(President Roosevelt, photo courtesy of the FDR Presidential Library and Museum.)
Many American corporations are making record profits, paying low effective tax rates, not hiring, not giving pay raises to their workers (despite increased worker productivity), and, of course, pumping millions of dollars into our electoral & political processes in an effort to acquire legal favors and/or have the government treat them lightly if they engage in fraud (see, e.g., "Actually, Corporations That Lobby and Make Campaign Contributions Get Special Benefits"). In other words, many American corporations are doing quite well, albeit at the expense of democracy, the middle-class, and the rule-of-law.
We also know that the richest 400 individuals in America have as much wealth as the entire African-American population of the United States. In other words, the super-wealthy are doing quite well, albeit without the job creation we were promised when our government gave them colossal tax cuts.

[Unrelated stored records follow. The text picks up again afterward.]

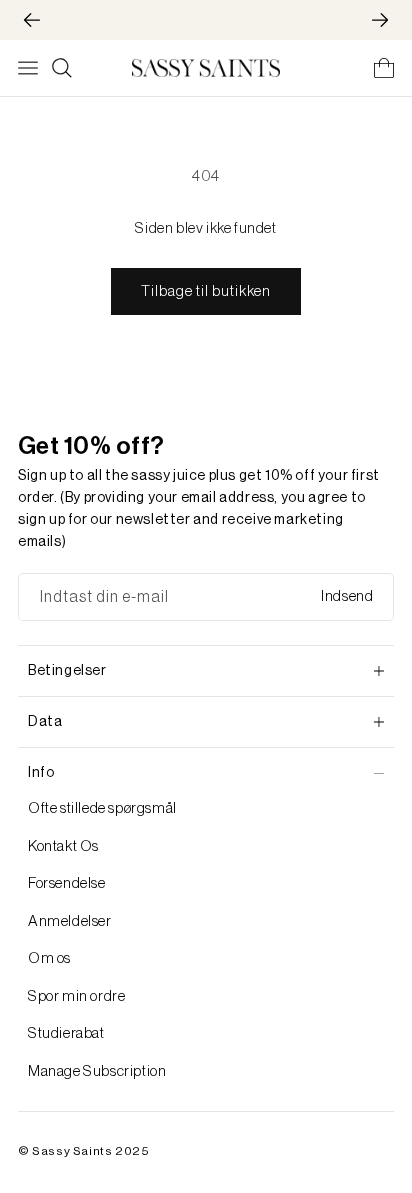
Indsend (347, 596)
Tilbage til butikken (206, 291)
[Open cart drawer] (384, 68)
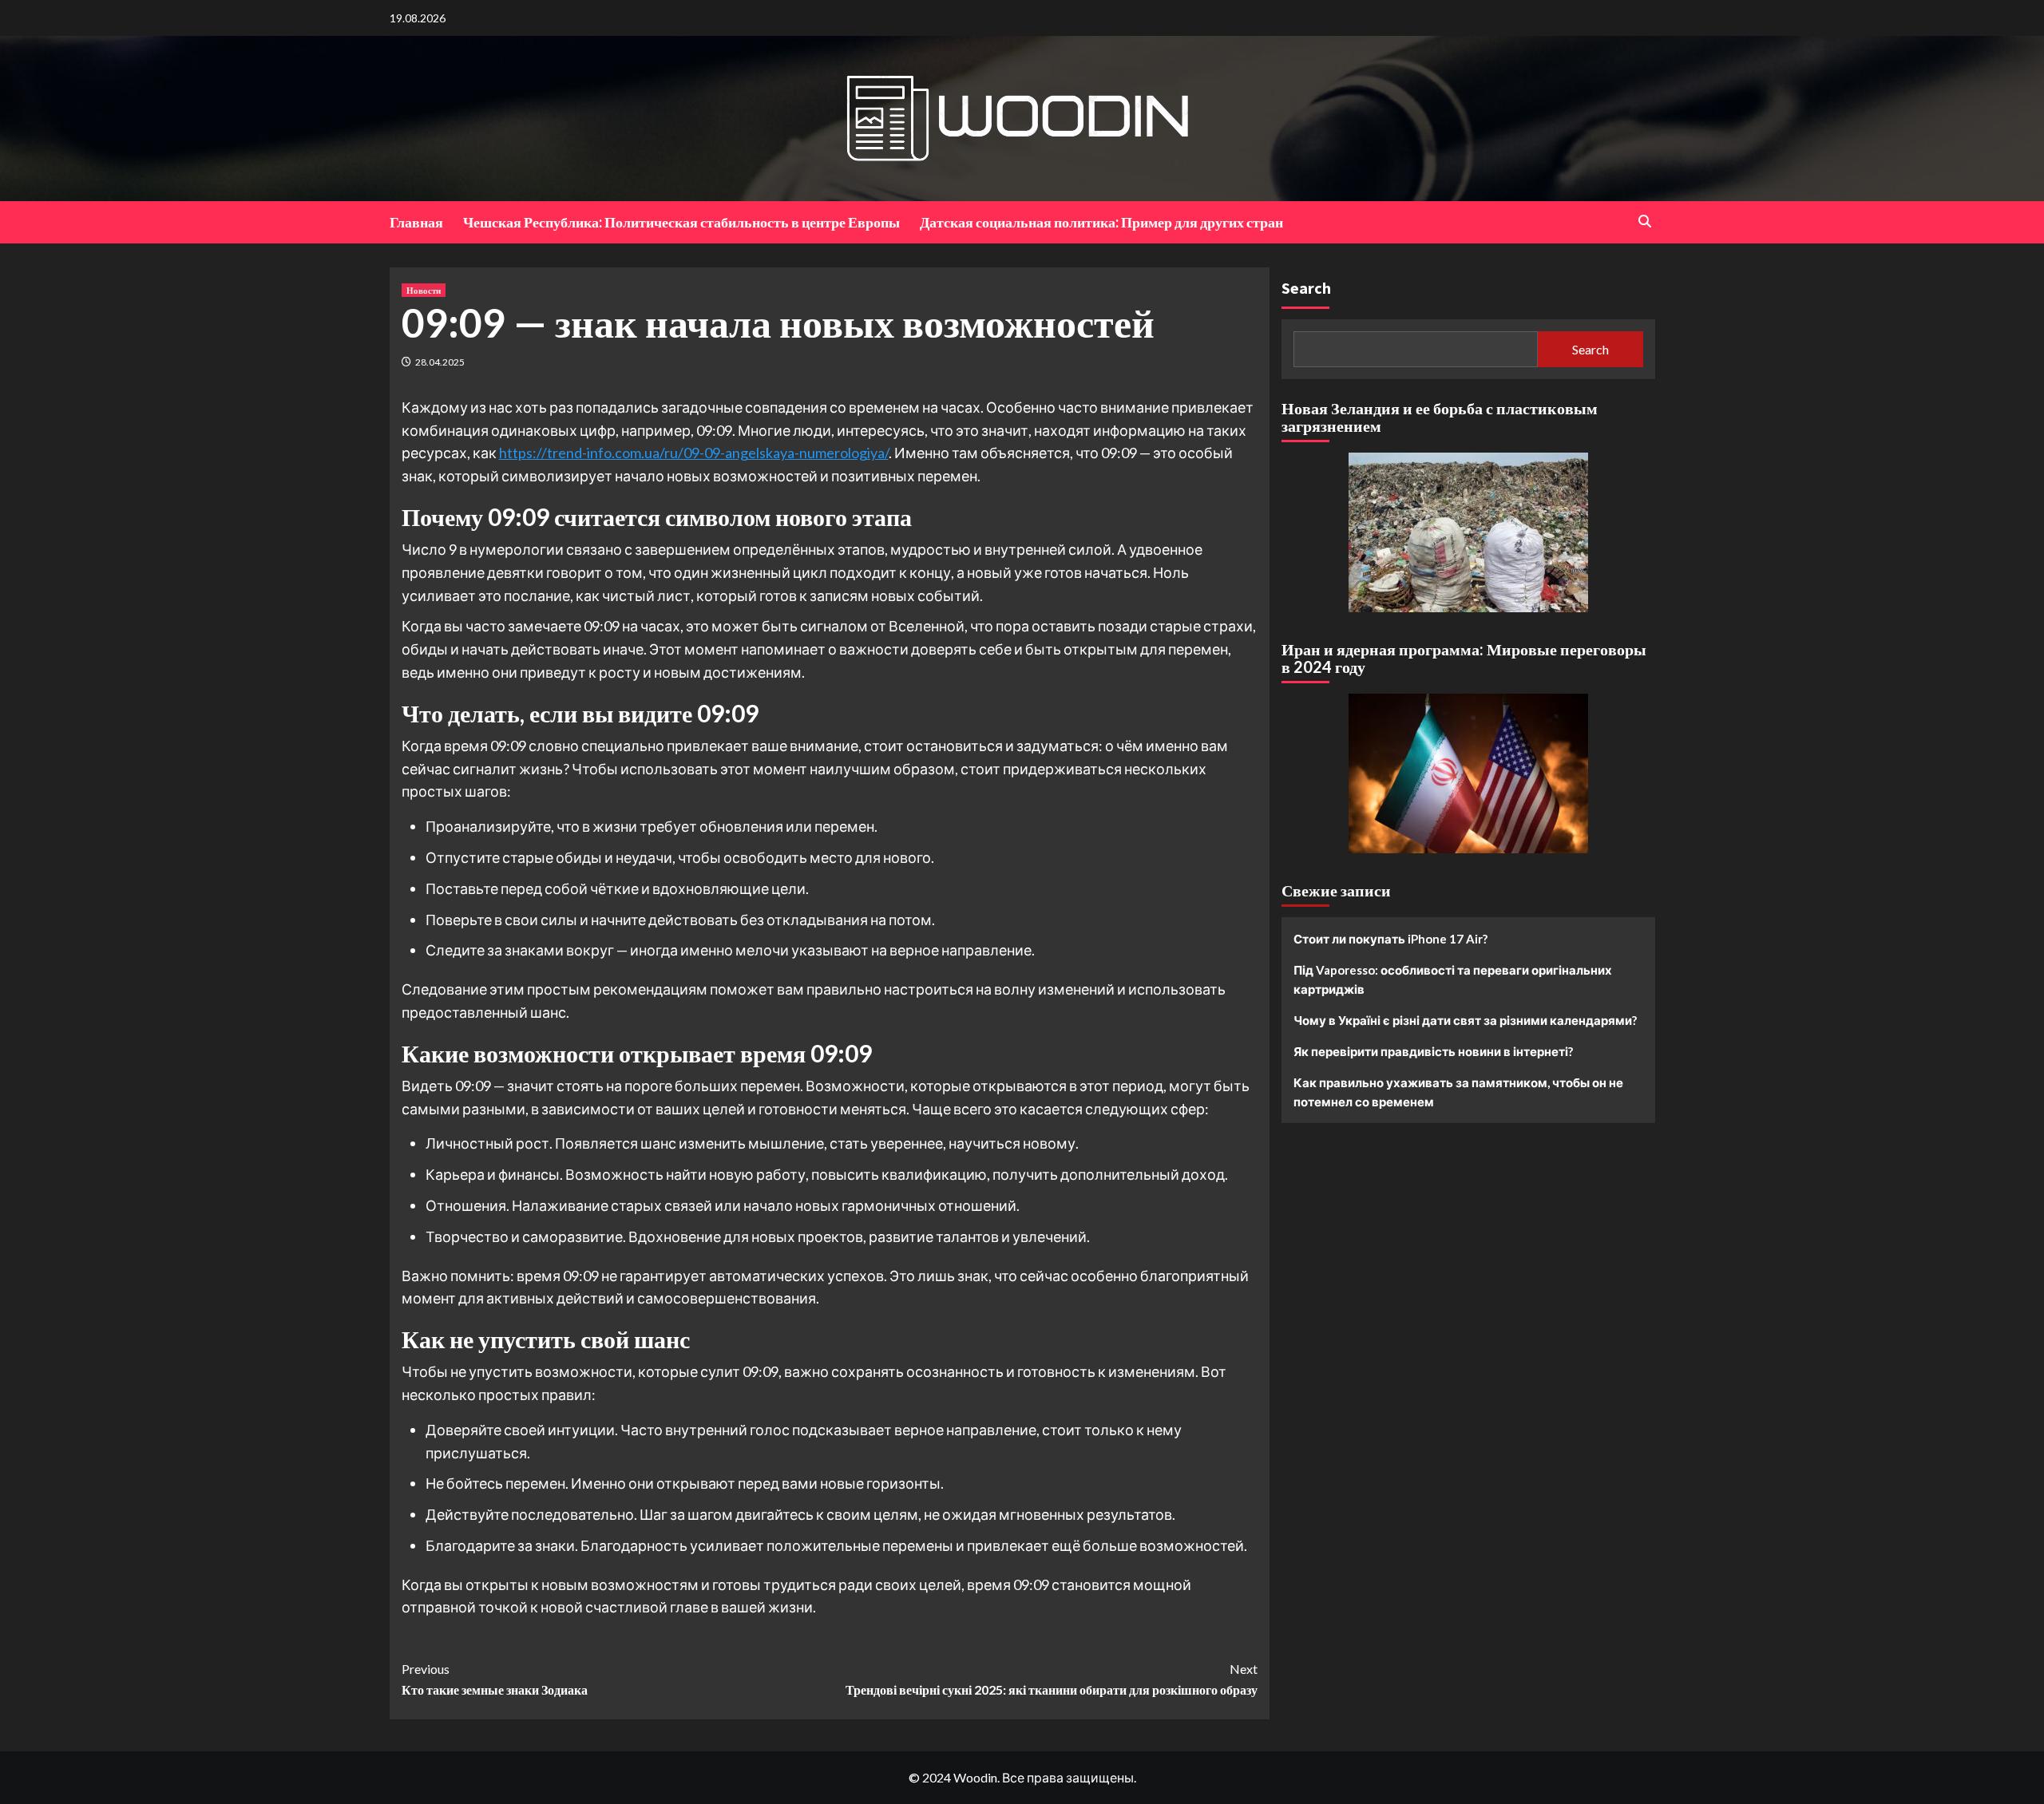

All this reminds me of a speech FDR gave to Congress on April 29, 1938, where he said:
"...the liberty of a democracy is not safe if the people tolerate the growth of private power to a point where it becomes stronger than their democratic state itself. That, in its essence, is Fascism—ownership of Government by an individual, by a group, or by any other controlling private power...Among us today a concentration of private power without equal in history is growing...No people, least of all a democratic people, will be content to go without work or to accept some standard of living which obviously and woefully falls short of their capacity to produce. No people, least of all a people with our traditions of personal liberty, will endure the slow erosion of opportunity for the common man, the oppressive sense of helplessness under the domination of a few, which are overshadowing our whole economic life...We must find practical controls over blind economic forces as well as over blindly selfish men."
For awhile, we heeded FDR's words. For example, we kept a close eye on monopolies, implemented common sense regulations on big financial institutions, kept taxes fairly high on the super-wealthy, and had strong union participation. Result? The middle-class grew like never before or since. Over the past 30+ years, however, we've turned away from New Deal policies & principles and have, instead, adopted the philosophies of Ayn Rand (regulations are bad!) and Arthur Laffer (taxes on the wealthy are bad!). Result? Wages have stagnated for decades, the middle-class has recently shrunk, and we've endured one of the worst periods of corporate fraud in American history.
Perhaps, in the not-too-distant future, we will once again listen to FDR's words about the dangers of concentrated power in private hands. And perhaps, on that day, we will once again pick democracy over plutocracy.